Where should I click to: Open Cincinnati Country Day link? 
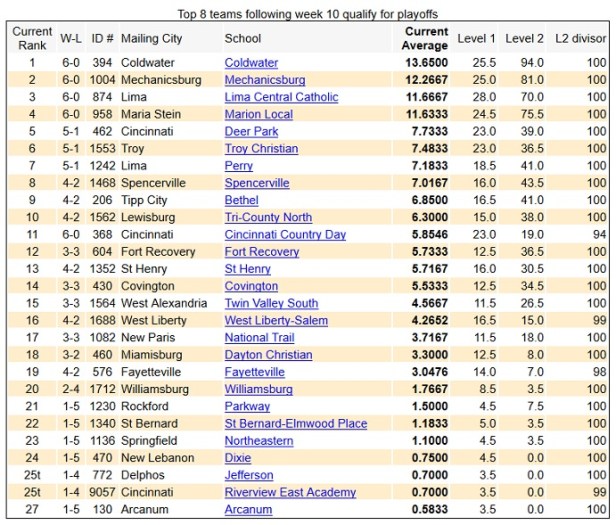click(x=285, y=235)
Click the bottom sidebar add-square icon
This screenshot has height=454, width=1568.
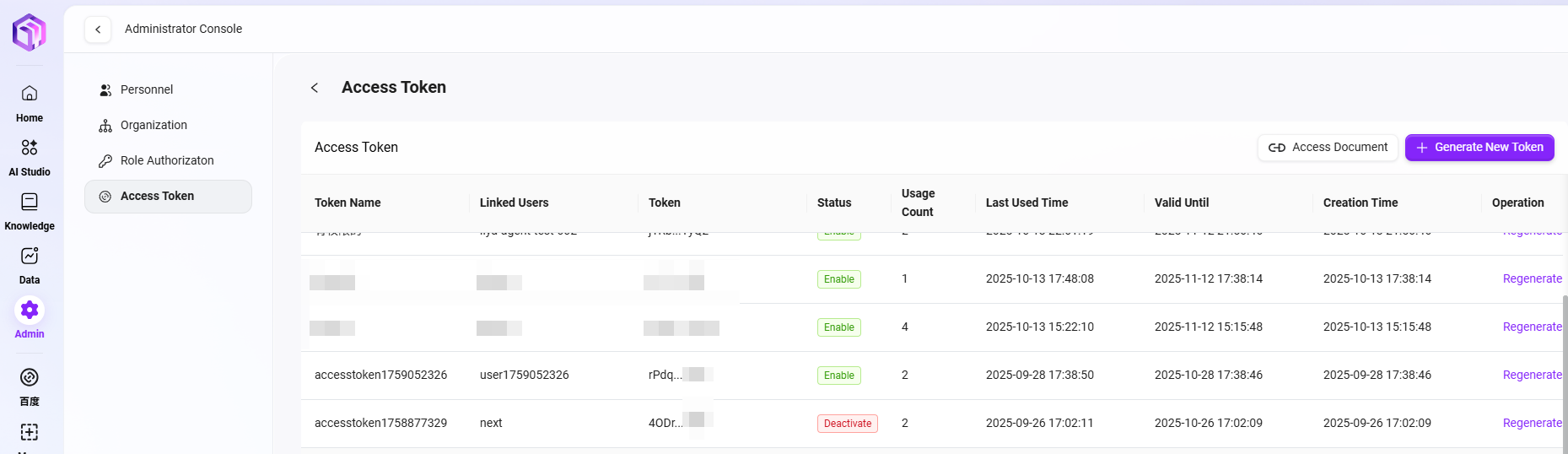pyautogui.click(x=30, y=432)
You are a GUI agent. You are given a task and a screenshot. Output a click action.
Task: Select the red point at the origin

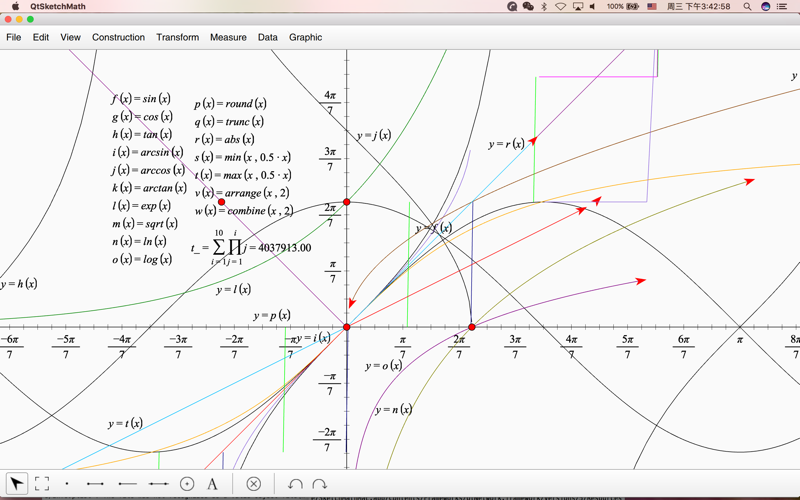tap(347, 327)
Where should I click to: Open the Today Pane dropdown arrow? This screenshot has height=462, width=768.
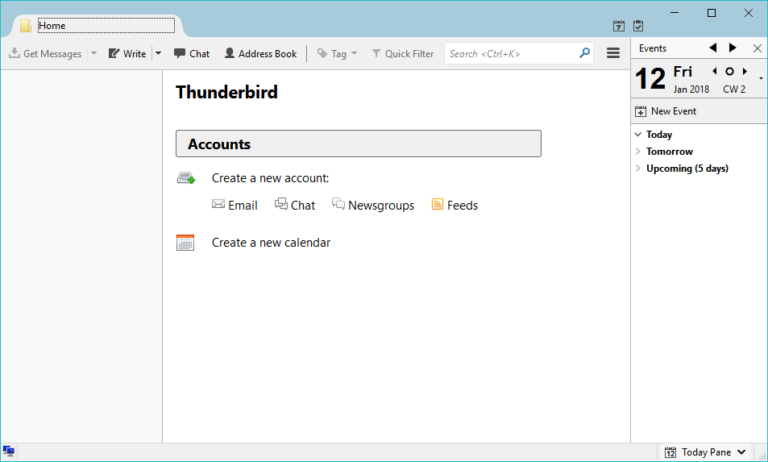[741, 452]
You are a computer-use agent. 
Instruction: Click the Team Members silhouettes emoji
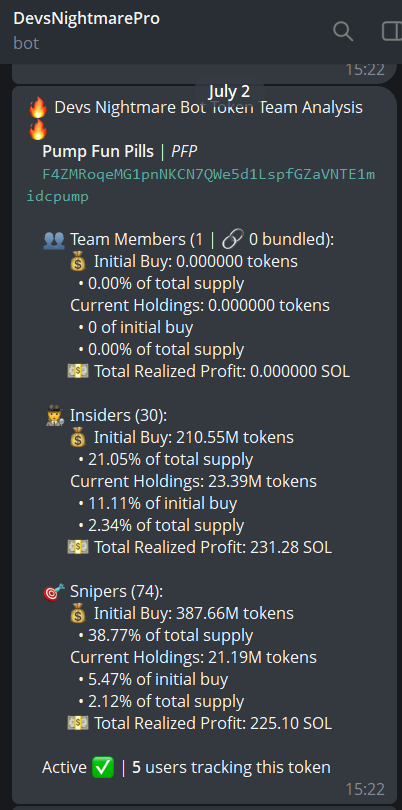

---

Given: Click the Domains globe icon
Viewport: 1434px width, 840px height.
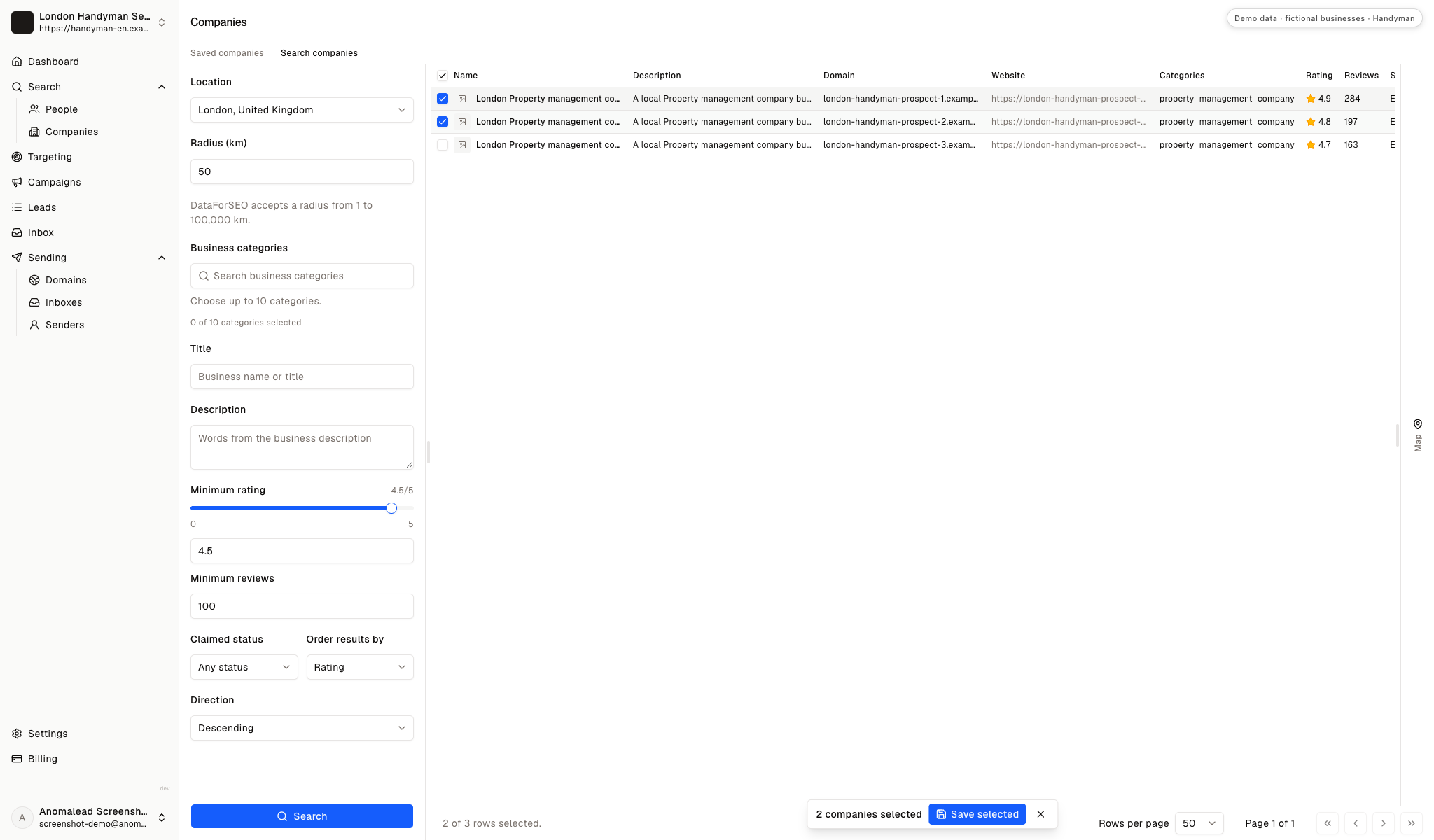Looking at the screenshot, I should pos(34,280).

---

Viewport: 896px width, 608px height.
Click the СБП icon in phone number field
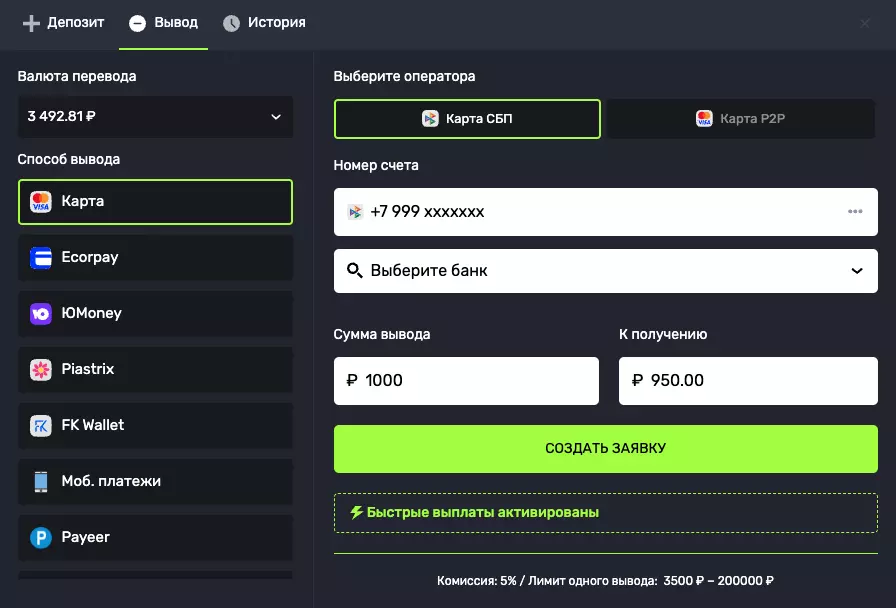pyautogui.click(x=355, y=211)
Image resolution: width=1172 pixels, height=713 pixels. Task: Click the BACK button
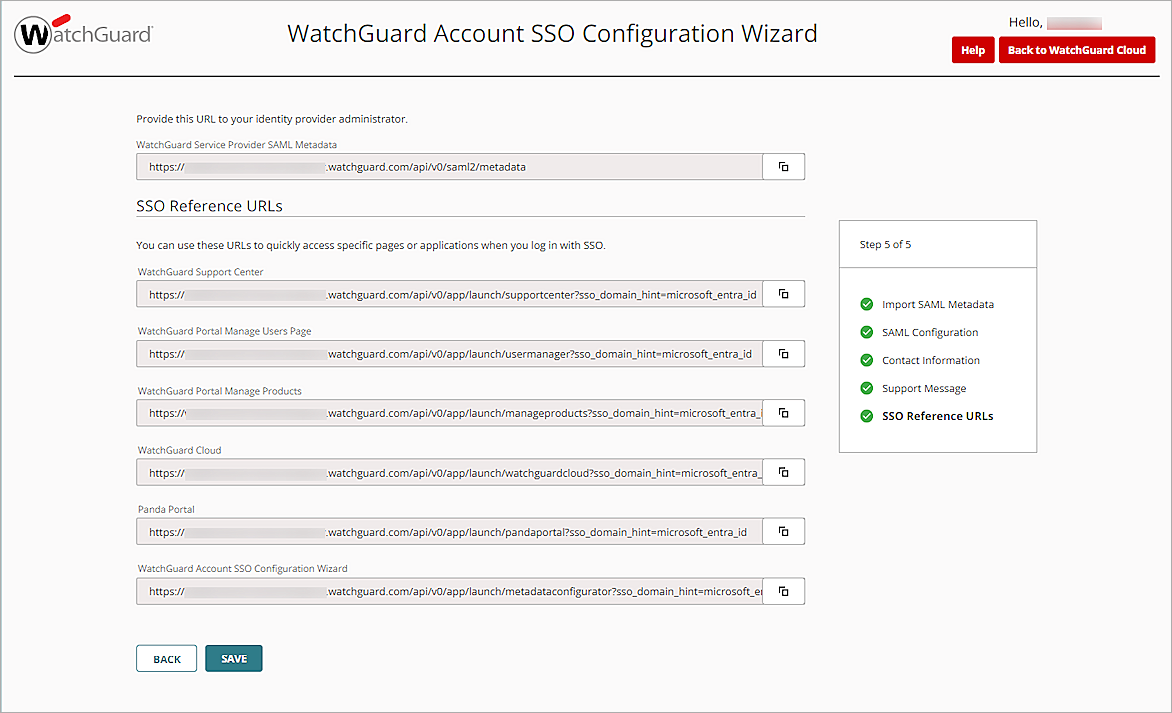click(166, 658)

*Directions*.
Return each line of the data above that includes the word "agent".

*Exercise response*.
You are a GUI agent. You are given a task and a screenshot. Output a click action.
You are a computer-use agent. 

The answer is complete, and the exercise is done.